▶ [PAGE TEXT]
February 23, 2017
This “Q4” as the corporate world calls it, Swiss processed food giant Nestlé took a harder hit than they have in 20 years.
Even mainstream business articles are sporting headlines such as “Nestlé Drops Targets as Consumer Giants Struggle,” from the Wall Street Journal.
According to Investopedia:
“Switzerland-based global food and drink giant Nestlé SA (NSRGY) posted its most recent full-year 2016 and fourth-quarter earnings report on Thursday. The maker of KitKats, Nescafe and Purina pet food failed to meet the consensus estimates, posting its slowest organic sales growth in 20 years.
In 2016, Nestlé’s net profit came in at 8.53 billion Swiss francs ($8.53 billion) down 6.6% from 9.1 billion over the same period last year and falling short of the Street’s forecasted 9.59 billion.”
Could it be that consumer giants are actually struggling because of a shift in public opinion? From the perspective of an activist, feeling the collective spirit of activism right now, it seems like there is a health awakening underway.
Searching for tangible evidence that a rise in health consciousness is happening, you can find polls. To put our finger to the pulse, we can look at what people are saying around us, polls, reading all the different headlines, and by researching in general.
Some polls suggest public opinion is moving away from favoring processed, or chemical food.
A poll released in February found “Only one-third of parents think they are doing a good job helping kids eat healthy,” according to MedicalXPress.
“In an online survey conducted by researchers at Dalhousie University, 63 per cent of respondents said they were concerned about the widespread practice known as food fraud. Notably, worries about counterfeited food products coming from Canada were even greater in those study participants with food intolerances.”
Perhaps going against the grain of public opinion, but toward the agenda of industry, mainstream media articles can be found mocking the concept of moving away from processed or chemical food.
A mainstream headline in favor of it reads:
February 9, 2017, Washington Post: “Not all processed foods are bad for you. How they’re made matters.”
Other headlines are in stark opposition to the mainstream opinion:
February 20, 2017, the Canary: “The food industry is making it difficult for parents to help children eat healthily.”
Censorship of what people call fake news or fake science is rising as well.
Yesterday Natural News announced that they have been blacklisted by Google, with the headline “Google blacklists Natural News… removes 140,000 pages from its index… “memory holes” Natural News investigative articles on vaccines, pharma corruption, fraudulent science and more.”
However we put our finger to the pulse of public opinion, some kind of shift is taking place. Speak with some people about vaccines, food safety, pesticides, or chemicals and you may notice very different, polarizing opinions.

▶ [SUPPLIED INFORMATION]
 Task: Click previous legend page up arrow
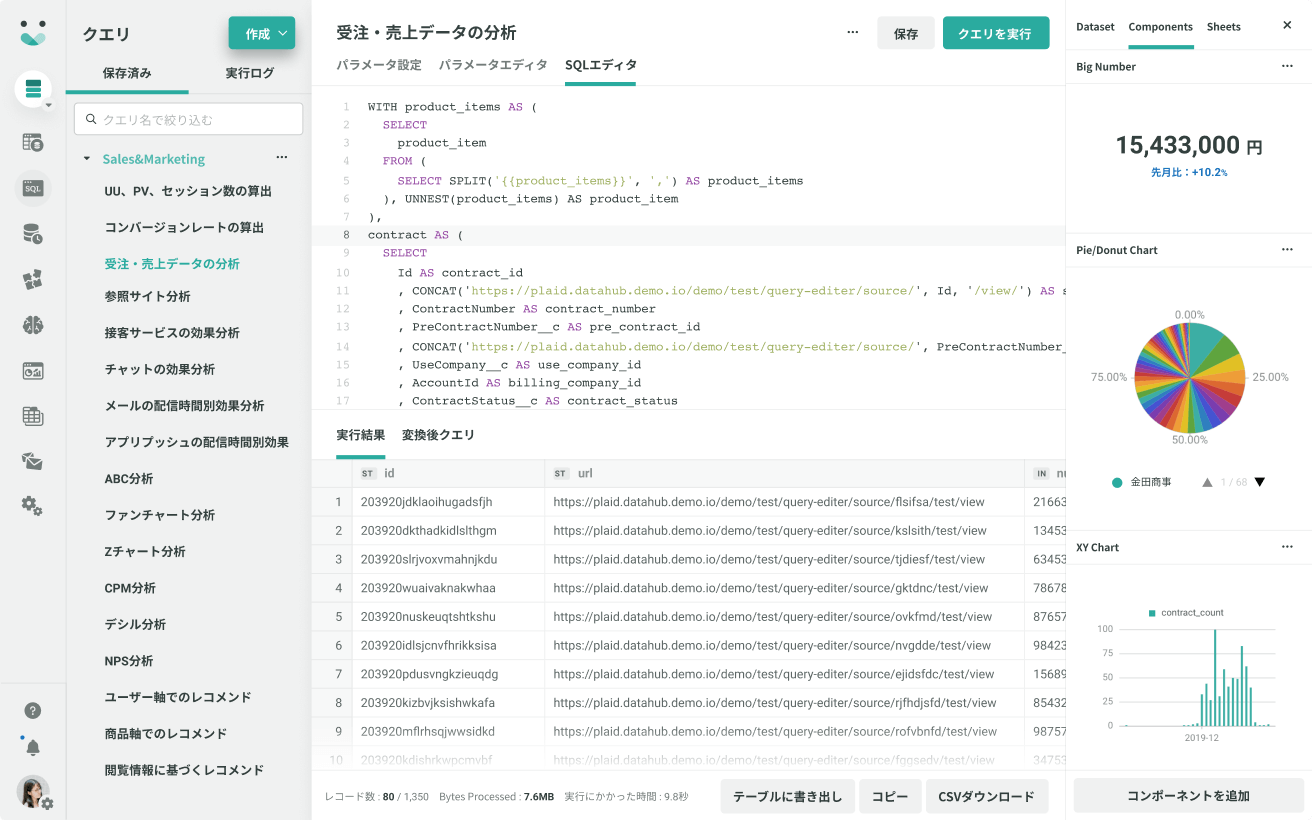tap(1207, 482)
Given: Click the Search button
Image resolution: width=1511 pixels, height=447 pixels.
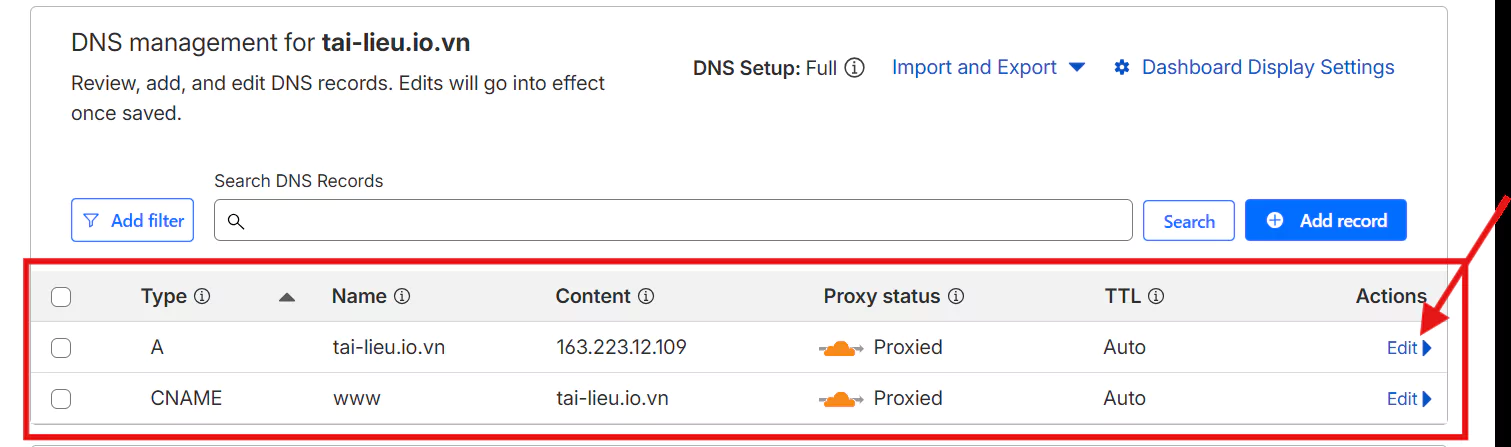Looking at the screenshot, I should tap(1188, 221).
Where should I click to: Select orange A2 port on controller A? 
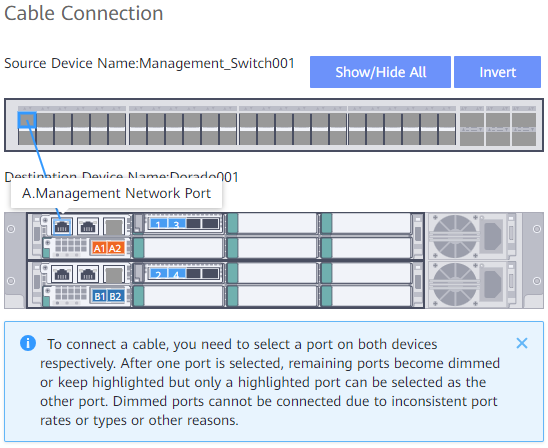(x=115, y=248)
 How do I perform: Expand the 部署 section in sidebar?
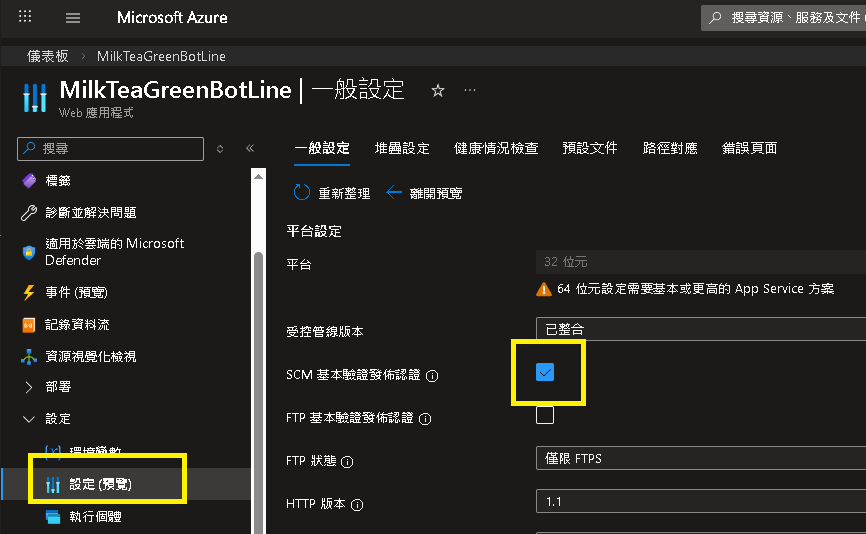tap(29, 386)
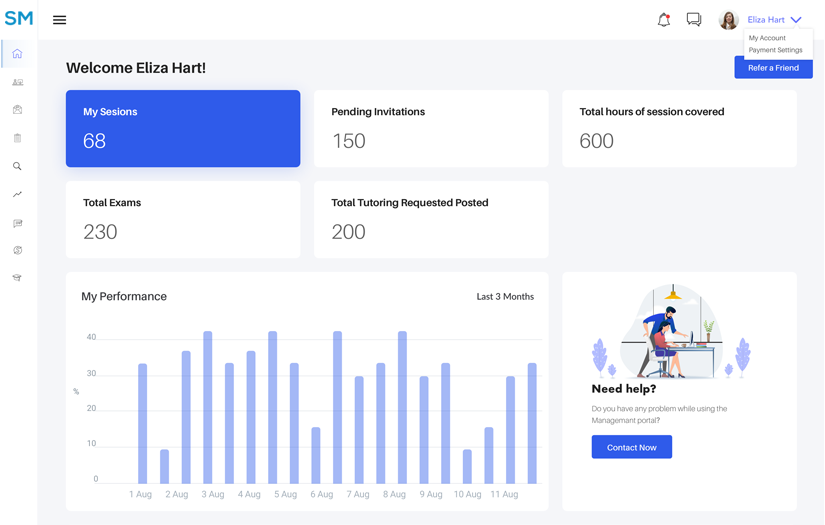Click the graduation cap sidebar icon
This screenshot has height=525, width=825.
[17, 278]
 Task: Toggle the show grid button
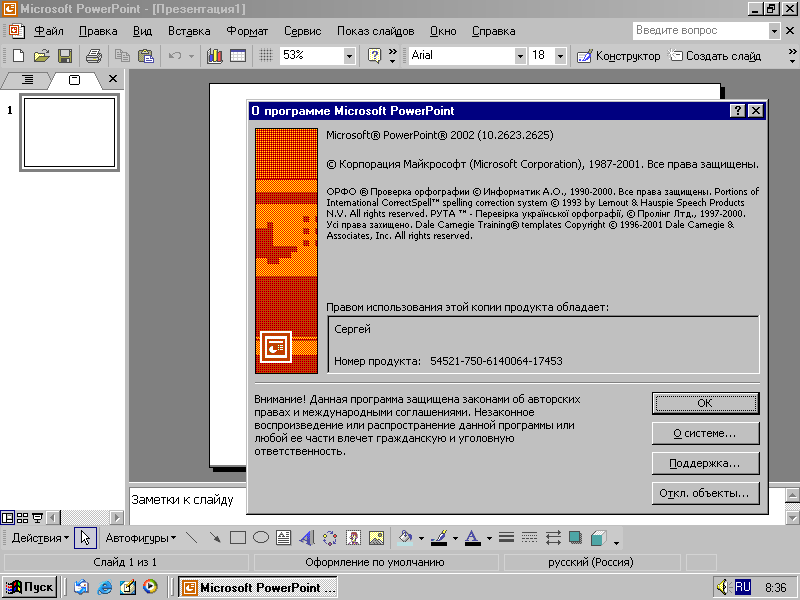point(266,56)
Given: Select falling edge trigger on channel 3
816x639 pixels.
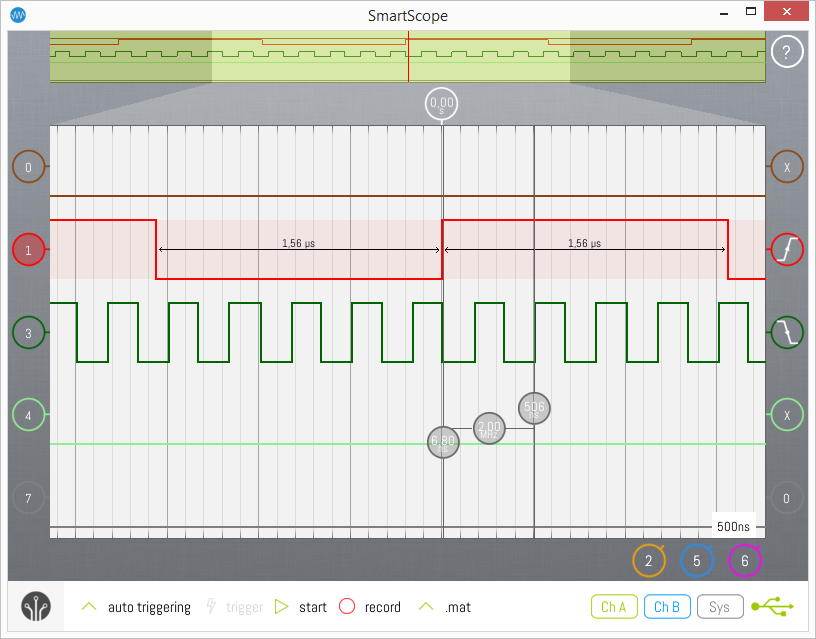Looking at the screenshot, I should (787, 332).
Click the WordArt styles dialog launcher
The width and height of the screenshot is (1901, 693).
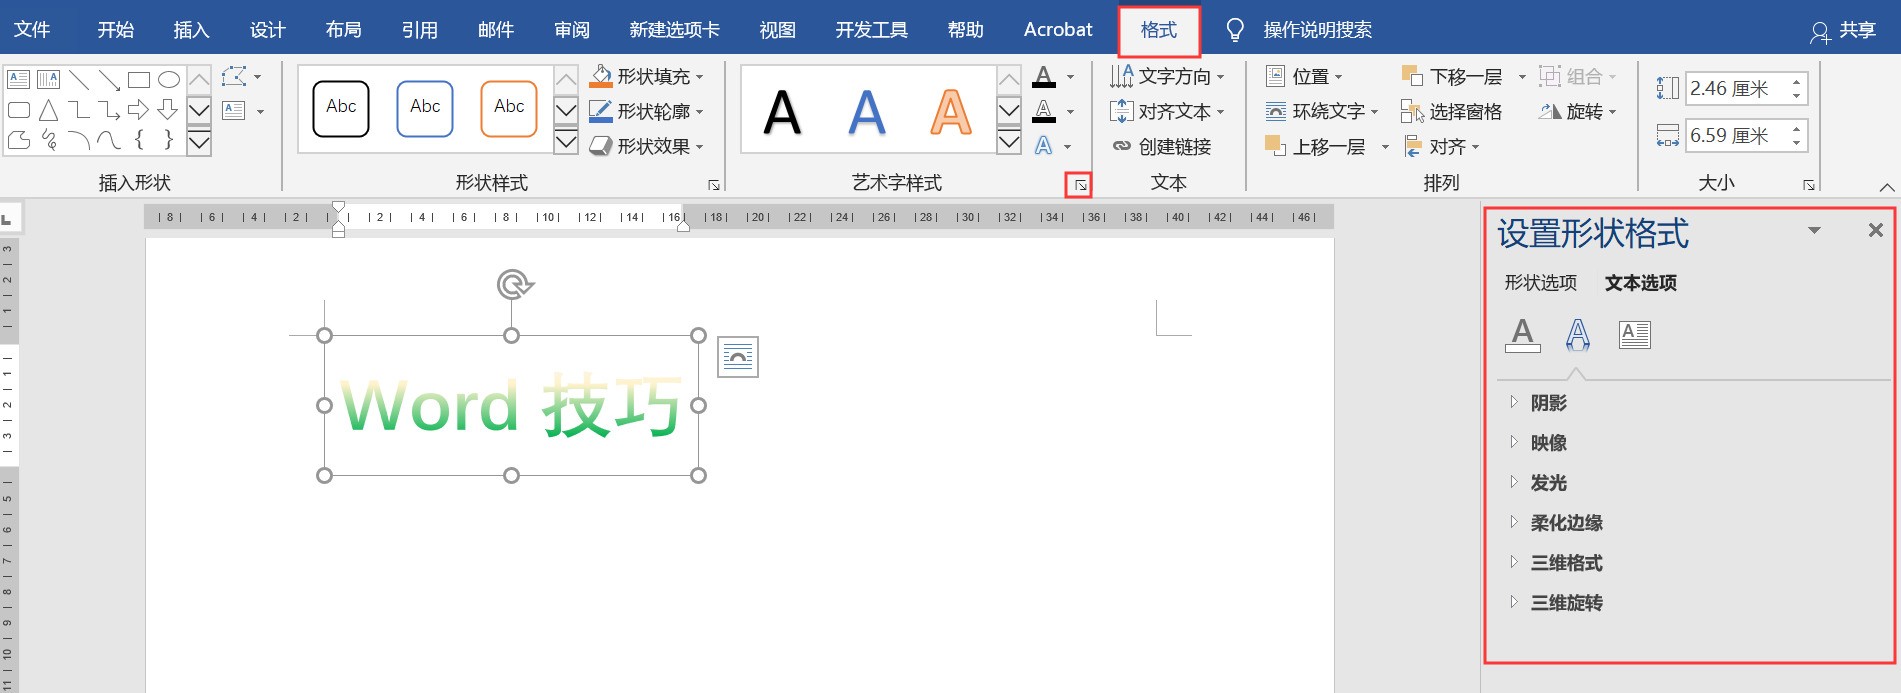(x=1079, y=185)
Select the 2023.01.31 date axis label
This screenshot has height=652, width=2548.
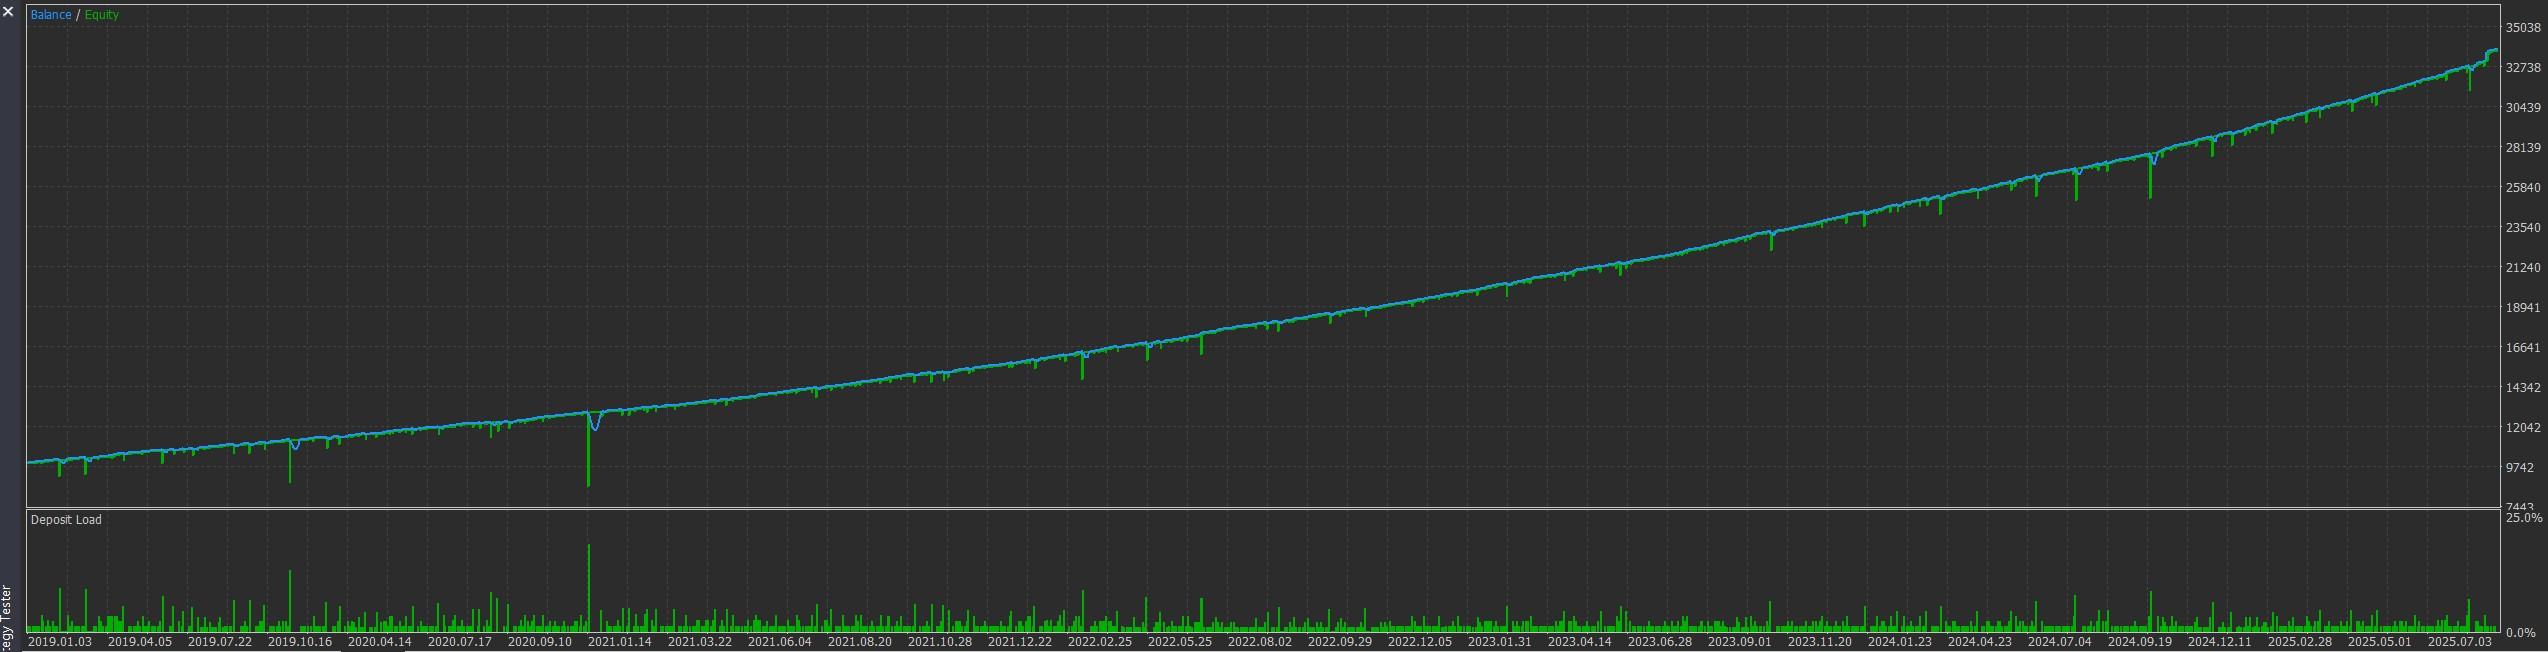[x=1500, y=641]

▶ [WHAT YOU NEED TO DO] Copy word for word the passage of the Nestlé article above, starting at "Yesterday Natural News" and ending at "different, polarizing opinions.".

▶ [WRITTEN ANSWER]
Yesterday Natural News announced that they have been blacklisted by Google, with the headline “Google blacklists Natural News… removes 140,000 pages from its index… “memory holes” Natural News investigative articles on vaccines, pharma corruption, fraudulent science and more.”
However we put our finger to the pulse of public opinion, some kind of shift is taking place. Speak with some people about vaccines, food safety, pesticides, or chemicals and you may notice very different, polarizing opinions.